There are now medications for treating cardiac amyloidosis, specifically ATTR-CM, that increase the value of diagnosing the disease. "If you see a pattern of symptoms, keep cardiac amyloidosis in mind because we have treatment options for the disease itself," says Rayan Saab, MD with Cardiology PC. "Put it on your differential, don't dismiss it."
Cardiac amyloidosis comes in two forms. Light chain amyloidosis (AL) behaves more like a blood disorder, where the immune system produces too much of the light chain protein which clumps together and deposits into different organ systems, including the heart. "You treat that with chemotherapy, like you would treat blood cancer, like blood myeloma," Saab says.

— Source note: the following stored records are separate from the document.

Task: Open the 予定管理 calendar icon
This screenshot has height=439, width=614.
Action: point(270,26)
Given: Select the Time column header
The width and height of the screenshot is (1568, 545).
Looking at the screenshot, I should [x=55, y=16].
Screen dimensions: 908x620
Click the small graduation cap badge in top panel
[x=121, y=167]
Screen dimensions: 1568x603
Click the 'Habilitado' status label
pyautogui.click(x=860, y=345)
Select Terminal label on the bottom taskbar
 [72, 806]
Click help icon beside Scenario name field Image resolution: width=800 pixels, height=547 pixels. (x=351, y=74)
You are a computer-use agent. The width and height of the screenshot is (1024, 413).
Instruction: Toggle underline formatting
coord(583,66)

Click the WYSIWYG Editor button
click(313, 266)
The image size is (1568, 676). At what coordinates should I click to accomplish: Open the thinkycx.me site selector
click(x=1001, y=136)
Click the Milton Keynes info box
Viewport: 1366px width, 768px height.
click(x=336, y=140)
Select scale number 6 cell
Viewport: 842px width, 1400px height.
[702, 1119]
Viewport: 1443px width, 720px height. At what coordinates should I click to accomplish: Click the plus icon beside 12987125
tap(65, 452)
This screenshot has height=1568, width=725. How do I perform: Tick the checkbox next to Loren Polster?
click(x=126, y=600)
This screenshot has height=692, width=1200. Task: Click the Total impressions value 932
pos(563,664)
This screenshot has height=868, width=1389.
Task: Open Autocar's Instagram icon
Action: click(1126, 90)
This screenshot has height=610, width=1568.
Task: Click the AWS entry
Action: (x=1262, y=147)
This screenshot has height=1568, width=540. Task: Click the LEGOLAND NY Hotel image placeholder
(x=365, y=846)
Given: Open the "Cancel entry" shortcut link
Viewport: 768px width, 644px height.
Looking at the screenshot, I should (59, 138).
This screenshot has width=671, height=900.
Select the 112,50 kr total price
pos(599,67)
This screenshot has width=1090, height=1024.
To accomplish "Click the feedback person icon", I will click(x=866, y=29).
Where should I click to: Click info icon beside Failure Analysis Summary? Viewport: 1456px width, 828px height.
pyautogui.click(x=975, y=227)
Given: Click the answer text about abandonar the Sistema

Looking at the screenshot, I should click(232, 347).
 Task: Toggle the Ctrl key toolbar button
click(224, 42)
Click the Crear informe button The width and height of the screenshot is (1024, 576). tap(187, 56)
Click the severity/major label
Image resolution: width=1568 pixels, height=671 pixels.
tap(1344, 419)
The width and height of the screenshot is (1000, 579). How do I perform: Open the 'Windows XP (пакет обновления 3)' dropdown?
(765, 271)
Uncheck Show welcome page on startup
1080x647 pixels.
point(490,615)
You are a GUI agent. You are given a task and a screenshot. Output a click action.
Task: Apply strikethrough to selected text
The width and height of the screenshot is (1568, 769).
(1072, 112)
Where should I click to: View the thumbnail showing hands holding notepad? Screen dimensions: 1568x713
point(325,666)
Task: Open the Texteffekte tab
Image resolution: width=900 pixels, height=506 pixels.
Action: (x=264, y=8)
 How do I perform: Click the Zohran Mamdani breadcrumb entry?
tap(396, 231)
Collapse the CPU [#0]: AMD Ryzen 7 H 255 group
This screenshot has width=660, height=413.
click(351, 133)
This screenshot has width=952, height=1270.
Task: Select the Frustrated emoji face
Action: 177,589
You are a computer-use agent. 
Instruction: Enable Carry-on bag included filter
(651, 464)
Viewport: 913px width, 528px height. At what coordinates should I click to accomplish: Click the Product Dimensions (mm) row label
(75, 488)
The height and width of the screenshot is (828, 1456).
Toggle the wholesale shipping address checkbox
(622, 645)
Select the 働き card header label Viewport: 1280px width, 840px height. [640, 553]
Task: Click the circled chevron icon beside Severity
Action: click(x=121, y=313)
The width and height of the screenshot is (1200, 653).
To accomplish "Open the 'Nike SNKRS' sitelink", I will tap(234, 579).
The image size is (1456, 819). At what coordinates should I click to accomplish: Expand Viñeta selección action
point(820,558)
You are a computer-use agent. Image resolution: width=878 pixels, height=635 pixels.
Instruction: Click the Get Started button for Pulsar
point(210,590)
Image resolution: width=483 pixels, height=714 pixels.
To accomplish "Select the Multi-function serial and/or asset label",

The breakthroughs in the past few years have come in treating transthyretin amyloidosis cardiomyopathy (ATTR-CM). The condition results from the transthyretin protein, which helps carry the thyroid hormone and vitamin A in the blood, building up directly in the heart tissue causing it to thicken. In the past, nothing existed to treat the disease itself, leaving only treatment for the symptoms of congestive heart failure.
The way ATTR-CM symptoms mimic congestive heart failure makes it easy to overlook. The heart continues pumping in the normal range for a long time, despite more protein clumping in the tissue. "When looking at the echocardiogram, clinicians see stiffness and thickness, but assume it is resulting from chronic high blood pressure," Saab says. "Everybody is reassured because no one is reporting symptoms, and they treat it with diaresis, but do not treat the underlying pathology."
An echocardiogram offers a more specific scan for both ATTR and AL now with strain patterns that reveal the typical appearance of amyloidosis.
If there are any suspicions of amyloidosis, perform a technetium pyrophosphate scan, which uses a unique tracer that binds to that particular protein and lights up on the nuclear camera. "We compare the uptake in the heart to the lung or body uptake," Saab says. "It has to have a certain ratio, and it's very specific to ATTR. But it's close to 100 percent accuracy excepting timing and human error."
A genetic test can ascertain if the ATTR results from genetics or if it stems from the wild type, which is the most common in older patients with an average age at diagnosis of 74 years. African Americans are most likely to carry the amyloidosis genes at around four percent of that population. "That does not mean they have amyloidosis. They just have the mutation and may live without ever presenting the disease," Saab says, stressing that a genetic mutation test can help make a diagnosis, but a positive genetic test is not a reason to treat for the disease.
"The gold standard for cardiac amyloidosis testing is to biopsy the heart," Saab says, if a definitive yes or no is needed. "But if you take too big of a bite, you can end up with bad complications. Perform the other tests first and then if everything is pointing to amyloidosis, go ahead and treat for it."
Two medications exist for ATTR-CM. They work a little differently with the same goal of stabilizing the transthyretin protein, which slows the progression of the disease. Diflusinal, a non-steroidal, anti-inflammatory medication, has had FDA approval since 1996, but not for ATTR-CM use.
Though used off-label, it was the only option until 2019 when the FDA approved tafamidis. "We like tafamidis because it prevents the dissociation of the protein into the lower component that eventually clumps to form the amyloid protein with no anti-inflammatory effects, unlike diflusinal which has anti-inflammatory properties that can lead to fluid retention and enlargement, which inhibits the heart's ability to remodel and redistribute the remaining heart cells in a better way to recover function.
"Can we keep amyloid controlled for 20 to 30 years? It's too early to tell, but the data is promising. Having been out for only three years, the short-term effect on ATTR-CM patients shows mortality has dropped by about 30 percent, with a similar reduction in hospitalization. It used to be that with ATTR amyloid, we treat you for heart failure and keep you going for as long as we can. Now we can slow it down so patients may live with it for a long time."
What impedes the use of the drugs is lack of diagnosis. "Because diagnosis is not made early, we catch these patients at the tail end," Saab says. "Because we now have treatment options, physicians should rule out amyloidosis and be aware of other symptoms, such as kidney disease or carpal tunnel syndrome."